Ihr Kommentar zum überraschenden Rücktritt von Ammann Susanne Voser? Haben Sie den kommen sehen?

An einer Sitzung der Finanzkommission mit dem damaligen Gemeinderat kurz vor den Rücktritten habe ich nichts von der dicken Luft wahrgenommen. Ehrlich gesagt möchte ich nicht mehr Genaueres über die persönlichen Streitereien erfahren. Kommunale Politik muss immer sachlich bleiben, die beiden Rücktritte haben wohl gezeigt, dass persönliche Streitereien keine guten Lösungen mehr liefern können.

Ihr grösste Stärke, Ihre grösste Schwäche?

Meine Freunde würden wohl sagen, dass ich ein offener Mensch bin, gut zuhören kann und immer klare Ziele verfolge. Dafür würden sie wohl von mir behaupten, dass ich mir schon in einigen ernsten Situationen den Humor nicht verkneifen konnte.

Begrüssen Sie die geplante Weiterführung der Limmattalbahn ab Killwangen durch Neuenhof?

Nein, da habe ich eine klare Position. Die aktuelle Linienführung der Limmattalbahn wird die Gemeinde entzweien, behindert das lokale Gewerbe und führt zu unabsehbaren Kosten, die wir uns finanziell im Moment nicht leisten können. Ich bin der Meinung, dass alternative Lösungen wie eine Erhöhung der Kapazitäten im Busverkehr mindestens genauso gut wären wie die Luxusvariante Limmattalbahn.

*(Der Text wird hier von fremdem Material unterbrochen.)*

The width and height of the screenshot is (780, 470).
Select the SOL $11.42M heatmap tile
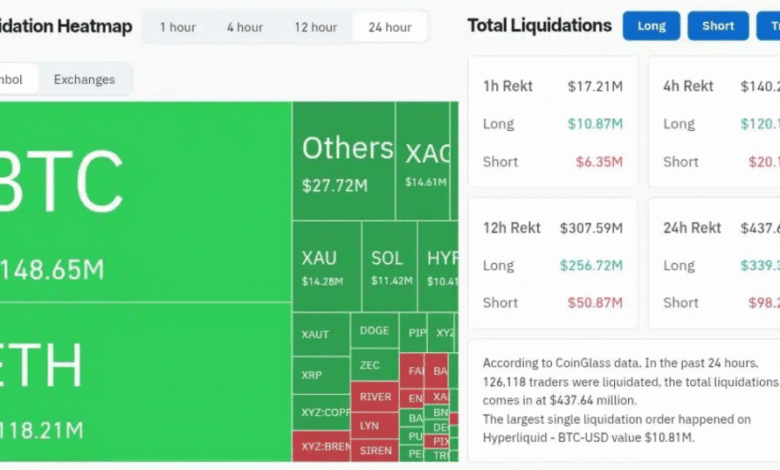(x=387, y=266)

Heute leben rund 8500 Menschen in Neuenhof. Bis 2030 sollen es über 10'000 sein. Begrüssen Sie diese Entwicklung?

Ich bin überzeugt, dass es keine Frage ist, ob wir die 10'000 Einwohner erreichen oder nicht. Früher oder später werden wir die 10'000-Einwohner-Marke wohl knacken. Die entscheidende Frage ist, wie wir mit dieser Zahl umgehen. Ich bin überzeugt, dass dafür eine regionale Zusammenarbeit vermehrt nötig sein wird.

Soll sich Neuenhof in naher Zukunft mit umliegenden Gemeinden zusammenschliessen. Wenn ja, mit welchen?

Neuenhof muss sich langfristig mit anderen Gemeinden zusammentun. Nur so können wir überregionale Herausforderungen wie die Verkehrssituation oder die Bildung zukunftsfähig meistern und Synergien in der Verwaltung nutzen. Ich bin überzeugt, dass spätestens nach der erfolgreichen Fusion zwischen Baden und Turgi die Gemeinde Neuenhof für Fusionsverhandlungen bereitstehen muss.

Wo sehen Sie als künftiger Gemeinderat die grössten Herausforderungen in Neuenhof?

Als grösste Herausforderung sehe ich unseren Schuldenberg. Ziel der nächsten Jahre muss es deshalb sein, dass die Gemeinde Neuenhof die Schulden ohne Steuererhöhung massiv verringern kann, sodass das Steuergeld der kommenden Generationen nicht nur in die Tilgung der Schulden fliesst. Auf unnötige Investitionen wie beispielsweise die Limmattalbahn soll die Gemeinde Neuenhof auch aus finanziellen Gründen verzichten.